Gegen diesen Beschluss hat die Mutter Beschwerde eingelegt, mit der sie ihr Ziel weiter verfolgt hat, das Aufenthaltsbestimmungsrecht für beide Kinder auf sich übertragen zu bekommen. Der Vater ist der Beschwerde entgegengetreten mit dem Ziel der Aufrechterhaltung des amtsgerichtlichen Beschlusses. Beide Parteien waren sich darüber einig, dass bei der konkreten vom AG getroffenen Regelung die Kinder weitaus häufiger beim Vater als bei der Mutter sind. Insoweit war auch der Vater zu einer Korrektur des Beschlusses bereit. Im Anhörungstermin am 18. 5. 2004 haben die Eltern sodann eine Vereinbarung zu Gunsten des Wechselmodells getroffen. Der Senat hat eine entsprechende Sorgerechtsentscheidung getroffen. Aus den Gründen:
II. Die Vereinbarung, mit der die Eltern für den Aufenthalt der Kinder das so genannte Wechselmodell festlegen, war zu genehmigen, da dieses im vorliegenden Fall dem Wohl der beiden vier und sechs Jahre alten Söhne am besten entspricht.
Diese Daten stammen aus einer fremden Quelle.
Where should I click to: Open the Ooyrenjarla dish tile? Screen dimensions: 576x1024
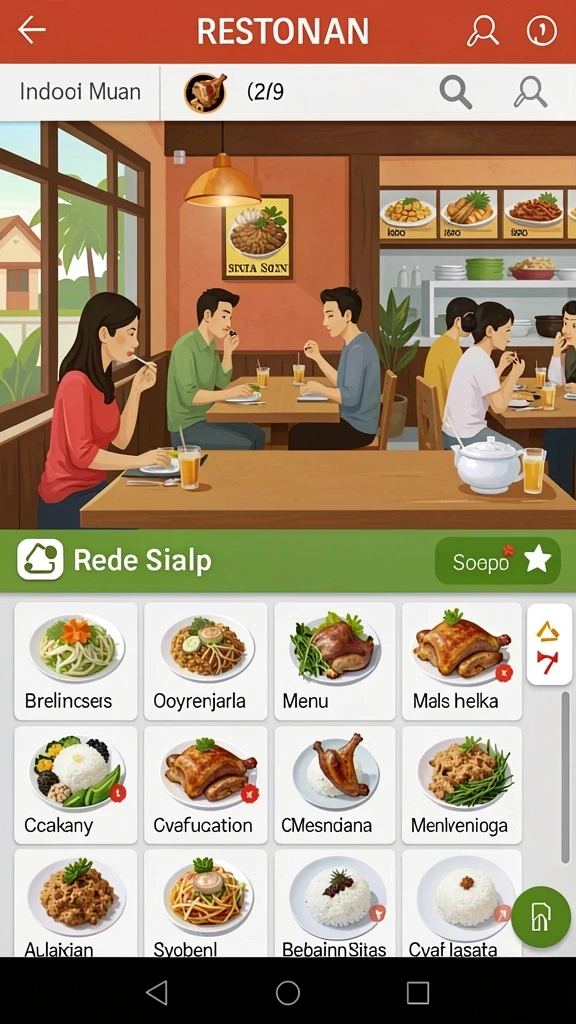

1. Allgemein gültige kinderpsychologische Erkenntnisse zum Wechselmodell und seinen Auswirkung auf das Kindeswohl liegen - soweit ersichtlich - nicht vor. In Ermangelung ausreichenden Datenmaterials bzw. entsprechender empirischer Studien sind konkrete Erkenntnisse wohl auch in absehbarer Zeit nicht zu erwarten (eine Darstellung zum Stand der Forschung findet sich bei Bausermann, Journal of Family Psychology 2002, Vol 16, S. 91-102; vgl. auch Maccoby/Mnookin, FamRZ 1995, 1). Die Diskussion erscheint stark umstritten, wird zum Teil wohl auch recht dogmatisch bzw. emotional betrachtet.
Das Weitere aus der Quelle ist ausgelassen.